TASK STATEMENT: Read the listing below and copy out each line where the word "Zimmer" occurs.

INPUT DATA:
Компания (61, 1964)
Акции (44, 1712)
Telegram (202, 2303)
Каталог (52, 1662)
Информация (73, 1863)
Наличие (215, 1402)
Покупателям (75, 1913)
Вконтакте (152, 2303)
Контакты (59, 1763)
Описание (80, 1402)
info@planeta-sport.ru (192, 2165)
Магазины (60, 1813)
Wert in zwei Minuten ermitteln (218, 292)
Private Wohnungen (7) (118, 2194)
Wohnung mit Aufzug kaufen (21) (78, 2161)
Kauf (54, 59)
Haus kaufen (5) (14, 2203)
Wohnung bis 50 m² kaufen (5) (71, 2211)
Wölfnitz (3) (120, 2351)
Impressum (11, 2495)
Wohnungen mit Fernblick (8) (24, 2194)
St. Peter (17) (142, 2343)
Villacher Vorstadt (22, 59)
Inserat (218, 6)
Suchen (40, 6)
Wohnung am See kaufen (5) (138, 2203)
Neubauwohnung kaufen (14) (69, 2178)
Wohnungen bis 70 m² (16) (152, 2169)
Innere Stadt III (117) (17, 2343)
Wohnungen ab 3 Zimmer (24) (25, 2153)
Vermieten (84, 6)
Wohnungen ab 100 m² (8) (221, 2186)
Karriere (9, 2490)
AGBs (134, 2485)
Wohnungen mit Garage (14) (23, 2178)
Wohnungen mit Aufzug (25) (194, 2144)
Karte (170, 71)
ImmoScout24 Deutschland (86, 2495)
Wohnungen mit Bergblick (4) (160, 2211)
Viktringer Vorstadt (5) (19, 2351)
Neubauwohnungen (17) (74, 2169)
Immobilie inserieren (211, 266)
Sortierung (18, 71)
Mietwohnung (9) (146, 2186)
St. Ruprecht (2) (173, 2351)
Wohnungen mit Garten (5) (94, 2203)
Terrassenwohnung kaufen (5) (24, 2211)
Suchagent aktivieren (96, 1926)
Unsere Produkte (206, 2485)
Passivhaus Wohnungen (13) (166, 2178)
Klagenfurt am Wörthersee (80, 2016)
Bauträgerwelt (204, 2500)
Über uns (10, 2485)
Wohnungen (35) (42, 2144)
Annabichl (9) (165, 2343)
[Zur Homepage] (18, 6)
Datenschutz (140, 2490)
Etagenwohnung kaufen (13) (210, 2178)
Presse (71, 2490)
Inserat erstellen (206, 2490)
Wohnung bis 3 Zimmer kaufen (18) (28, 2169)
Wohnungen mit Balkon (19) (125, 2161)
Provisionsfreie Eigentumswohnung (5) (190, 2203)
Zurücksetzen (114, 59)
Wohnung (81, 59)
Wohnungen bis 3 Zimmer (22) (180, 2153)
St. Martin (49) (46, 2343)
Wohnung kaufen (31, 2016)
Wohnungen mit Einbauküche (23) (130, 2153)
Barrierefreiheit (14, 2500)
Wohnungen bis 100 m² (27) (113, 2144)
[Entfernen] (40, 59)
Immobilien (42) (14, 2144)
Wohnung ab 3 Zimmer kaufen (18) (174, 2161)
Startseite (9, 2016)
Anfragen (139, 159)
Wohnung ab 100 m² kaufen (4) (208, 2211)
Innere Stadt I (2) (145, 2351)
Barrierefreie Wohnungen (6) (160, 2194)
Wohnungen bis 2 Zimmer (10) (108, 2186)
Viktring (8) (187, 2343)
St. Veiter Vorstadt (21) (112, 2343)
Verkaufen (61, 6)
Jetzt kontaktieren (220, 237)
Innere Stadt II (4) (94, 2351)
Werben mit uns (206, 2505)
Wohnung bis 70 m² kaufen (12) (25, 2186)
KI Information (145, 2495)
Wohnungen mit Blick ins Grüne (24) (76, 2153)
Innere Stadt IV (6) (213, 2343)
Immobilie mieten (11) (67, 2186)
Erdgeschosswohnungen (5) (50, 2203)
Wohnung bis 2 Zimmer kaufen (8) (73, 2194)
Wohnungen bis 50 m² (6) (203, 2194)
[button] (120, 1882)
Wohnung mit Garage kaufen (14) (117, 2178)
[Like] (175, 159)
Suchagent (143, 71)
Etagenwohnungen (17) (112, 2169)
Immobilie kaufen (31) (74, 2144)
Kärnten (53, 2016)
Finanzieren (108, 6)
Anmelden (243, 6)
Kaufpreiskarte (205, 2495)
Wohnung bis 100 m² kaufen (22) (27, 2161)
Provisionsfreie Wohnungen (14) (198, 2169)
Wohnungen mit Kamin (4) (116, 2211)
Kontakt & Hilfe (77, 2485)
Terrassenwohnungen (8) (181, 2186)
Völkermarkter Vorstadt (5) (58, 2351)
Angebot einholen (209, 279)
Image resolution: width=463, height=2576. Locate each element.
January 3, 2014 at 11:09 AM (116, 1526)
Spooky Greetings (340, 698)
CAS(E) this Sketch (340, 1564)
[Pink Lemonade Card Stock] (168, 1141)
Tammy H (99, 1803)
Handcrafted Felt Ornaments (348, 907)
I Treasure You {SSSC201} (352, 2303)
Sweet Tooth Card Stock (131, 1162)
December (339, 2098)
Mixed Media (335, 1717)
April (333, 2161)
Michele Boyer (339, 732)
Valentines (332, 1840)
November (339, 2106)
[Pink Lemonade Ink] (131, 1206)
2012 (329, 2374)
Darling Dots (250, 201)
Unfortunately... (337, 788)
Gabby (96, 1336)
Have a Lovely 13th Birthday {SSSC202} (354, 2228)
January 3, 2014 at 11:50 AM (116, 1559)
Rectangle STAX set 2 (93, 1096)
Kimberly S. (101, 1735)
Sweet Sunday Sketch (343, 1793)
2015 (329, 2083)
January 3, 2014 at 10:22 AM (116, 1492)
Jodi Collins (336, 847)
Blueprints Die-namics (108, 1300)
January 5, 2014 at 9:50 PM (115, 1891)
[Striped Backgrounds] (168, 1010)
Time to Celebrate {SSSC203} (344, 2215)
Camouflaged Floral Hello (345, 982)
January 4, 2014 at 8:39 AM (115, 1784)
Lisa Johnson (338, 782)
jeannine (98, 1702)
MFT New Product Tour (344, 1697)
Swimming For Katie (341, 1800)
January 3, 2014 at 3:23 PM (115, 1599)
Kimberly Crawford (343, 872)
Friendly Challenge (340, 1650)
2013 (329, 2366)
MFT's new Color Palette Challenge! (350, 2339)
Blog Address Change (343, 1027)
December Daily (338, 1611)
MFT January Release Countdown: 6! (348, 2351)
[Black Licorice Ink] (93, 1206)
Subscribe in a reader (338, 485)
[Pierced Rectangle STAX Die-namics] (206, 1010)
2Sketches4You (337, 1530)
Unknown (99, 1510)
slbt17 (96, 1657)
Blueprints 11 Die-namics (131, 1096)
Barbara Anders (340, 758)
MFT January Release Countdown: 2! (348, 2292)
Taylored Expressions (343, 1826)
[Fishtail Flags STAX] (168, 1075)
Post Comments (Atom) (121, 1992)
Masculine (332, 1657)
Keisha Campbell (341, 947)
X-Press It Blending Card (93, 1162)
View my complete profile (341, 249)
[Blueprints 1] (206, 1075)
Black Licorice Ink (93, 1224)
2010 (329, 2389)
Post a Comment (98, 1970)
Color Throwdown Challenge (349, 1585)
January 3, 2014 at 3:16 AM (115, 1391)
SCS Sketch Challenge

RESPONSE AREA:
Wohnungen ab 3 Zimmer (24) (25, 2153)
Wohnung bis 3 Zimmer kaufen (18) (28, 2169)
Wohnungen bis 3 Zimmer (22) (180, 2153)
Wohnung ab 3 Zimmer kaufen (18) (174, 2161)
Wohnungen bis 2 Zimmer (10) (108, 2186)
Wohnung bis 2 Zimmer kaufen (8) (73, 2194)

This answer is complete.